Inserting a cocktail emoji in your SMS about after-event drinks is both cute, and eye-catching.

DON’T send too many SMS messages

The one surefire way to lose the attention, and subscription, of your SMS recipients is to send them SMS messages too frequently.

If you send SMS campaigns to your recipients too often, then they’ll want to unsubscribe.

As mentioned earlier, SMS is considered a lot more personal than email, and it’s for this reason that people will opt out of SMS communications if they receive too many from your brand – it’s off putting.

When we hear an SMS notification, most of us are expecting an SMS from a mate, or loved one. If we hear a ‘ping’ every day and go to check our phones for that awaited reply from our significant other about what’s for dinner tonight – and instead find the third SMS about an upcoming sale we’ve received this week – we’re going to be understandably annoyed.

Try not to send over 4 texts a month (that’s about once a week).
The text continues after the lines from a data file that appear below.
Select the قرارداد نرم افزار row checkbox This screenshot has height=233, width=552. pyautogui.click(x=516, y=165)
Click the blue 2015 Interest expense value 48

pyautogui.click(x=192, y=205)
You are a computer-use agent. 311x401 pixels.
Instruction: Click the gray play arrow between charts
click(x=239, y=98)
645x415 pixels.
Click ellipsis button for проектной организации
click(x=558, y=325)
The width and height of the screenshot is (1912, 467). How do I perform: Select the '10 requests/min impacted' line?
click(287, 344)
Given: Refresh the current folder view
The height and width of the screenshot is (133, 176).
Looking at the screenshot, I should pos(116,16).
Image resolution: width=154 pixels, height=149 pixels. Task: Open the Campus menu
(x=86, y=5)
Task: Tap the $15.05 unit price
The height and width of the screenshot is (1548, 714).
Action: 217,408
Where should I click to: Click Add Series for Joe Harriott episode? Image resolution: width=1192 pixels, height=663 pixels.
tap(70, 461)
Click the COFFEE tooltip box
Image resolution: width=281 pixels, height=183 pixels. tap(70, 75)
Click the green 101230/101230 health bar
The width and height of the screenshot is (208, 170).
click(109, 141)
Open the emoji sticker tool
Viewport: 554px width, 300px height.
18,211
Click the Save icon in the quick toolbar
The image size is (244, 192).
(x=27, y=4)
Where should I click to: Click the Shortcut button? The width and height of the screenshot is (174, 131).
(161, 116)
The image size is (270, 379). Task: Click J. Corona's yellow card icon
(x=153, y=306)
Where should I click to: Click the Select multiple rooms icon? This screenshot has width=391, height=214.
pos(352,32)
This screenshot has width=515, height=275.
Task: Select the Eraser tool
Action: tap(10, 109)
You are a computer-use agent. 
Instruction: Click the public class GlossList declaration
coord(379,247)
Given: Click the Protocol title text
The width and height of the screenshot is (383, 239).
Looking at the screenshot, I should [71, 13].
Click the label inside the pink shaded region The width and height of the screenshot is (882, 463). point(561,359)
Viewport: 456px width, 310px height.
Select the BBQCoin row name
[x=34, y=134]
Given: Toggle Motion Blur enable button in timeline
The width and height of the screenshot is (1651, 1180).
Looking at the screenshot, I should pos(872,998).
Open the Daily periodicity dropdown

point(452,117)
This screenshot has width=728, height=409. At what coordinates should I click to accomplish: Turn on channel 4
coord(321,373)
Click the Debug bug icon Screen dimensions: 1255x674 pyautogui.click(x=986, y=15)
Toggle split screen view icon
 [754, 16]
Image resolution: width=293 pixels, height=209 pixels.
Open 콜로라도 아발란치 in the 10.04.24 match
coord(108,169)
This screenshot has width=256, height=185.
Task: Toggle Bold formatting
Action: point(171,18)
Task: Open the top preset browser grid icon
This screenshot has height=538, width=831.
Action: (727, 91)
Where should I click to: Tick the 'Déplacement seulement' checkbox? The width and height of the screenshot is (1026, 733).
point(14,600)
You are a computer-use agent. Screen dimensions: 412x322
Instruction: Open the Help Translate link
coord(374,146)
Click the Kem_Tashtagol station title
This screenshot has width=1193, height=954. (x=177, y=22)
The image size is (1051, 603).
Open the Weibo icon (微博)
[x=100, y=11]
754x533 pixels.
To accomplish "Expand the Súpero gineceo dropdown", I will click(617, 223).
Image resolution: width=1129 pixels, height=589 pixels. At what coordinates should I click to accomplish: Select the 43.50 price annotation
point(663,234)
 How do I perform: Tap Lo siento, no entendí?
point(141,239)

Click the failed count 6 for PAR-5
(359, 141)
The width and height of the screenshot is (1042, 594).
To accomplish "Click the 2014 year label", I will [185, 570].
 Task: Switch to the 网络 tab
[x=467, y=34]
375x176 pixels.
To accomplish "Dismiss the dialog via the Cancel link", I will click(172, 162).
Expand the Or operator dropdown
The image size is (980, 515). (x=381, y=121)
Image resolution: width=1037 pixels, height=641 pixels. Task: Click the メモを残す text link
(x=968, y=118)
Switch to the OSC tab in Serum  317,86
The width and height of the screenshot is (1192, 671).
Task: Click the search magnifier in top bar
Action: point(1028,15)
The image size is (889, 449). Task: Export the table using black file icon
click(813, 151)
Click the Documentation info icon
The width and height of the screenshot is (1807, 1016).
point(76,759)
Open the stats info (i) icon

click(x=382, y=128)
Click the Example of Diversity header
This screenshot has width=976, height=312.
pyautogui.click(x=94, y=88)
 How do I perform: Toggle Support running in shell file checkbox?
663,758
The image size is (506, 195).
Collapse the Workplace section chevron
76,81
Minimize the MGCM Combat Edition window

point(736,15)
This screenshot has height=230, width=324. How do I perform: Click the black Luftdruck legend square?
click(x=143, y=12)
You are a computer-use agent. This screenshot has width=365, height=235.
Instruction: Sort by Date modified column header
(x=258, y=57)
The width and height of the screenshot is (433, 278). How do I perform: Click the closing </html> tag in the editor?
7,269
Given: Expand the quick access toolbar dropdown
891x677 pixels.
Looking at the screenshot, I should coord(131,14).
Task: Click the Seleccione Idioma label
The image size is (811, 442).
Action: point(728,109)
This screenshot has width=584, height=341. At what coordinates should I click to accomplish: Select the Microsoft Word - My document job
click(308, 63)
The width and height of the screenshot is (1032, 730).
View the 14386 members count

In fact, to play it safe – it’s best to send just twice a month, especially if the SMS campaign is not pertaining to any time sensitive information.

Obviously you may need to send messages more frequently for time sensitive updates, but as we talked about earlier, as long as your recipients opted in and were given a heads up, they’re going to be expecting those texts.

If you’re just sending marketing SMS messages, then make sure to observe the twice a month rule.

SMS: a powerful marketing tool, and one that’s easy to misuse.

SMS is an incredible marketing channel, simply because pretty much everyone is reachable 24/7 via SMS.

It’s also because of this intense relationships with our phones that SMS can be easily misused by marketing teams.

People are aware they are vulnerable to communications at all times when it comes to SMS campaigns, so it’s important that your SMS recipients are properly prepared to receive texts from you.

It’s also integral for subscriber retention that your SMS campaigns mean something to your recipients.

The easiest mistake to make when it comes to SMS marketing is being downright annoying and inappropriate. That’s why it’s important to consider all of our above tips before launching an SMS campaign.

But if you get SMS marketing right, you’ll have a wealth of marketing power at your disposal.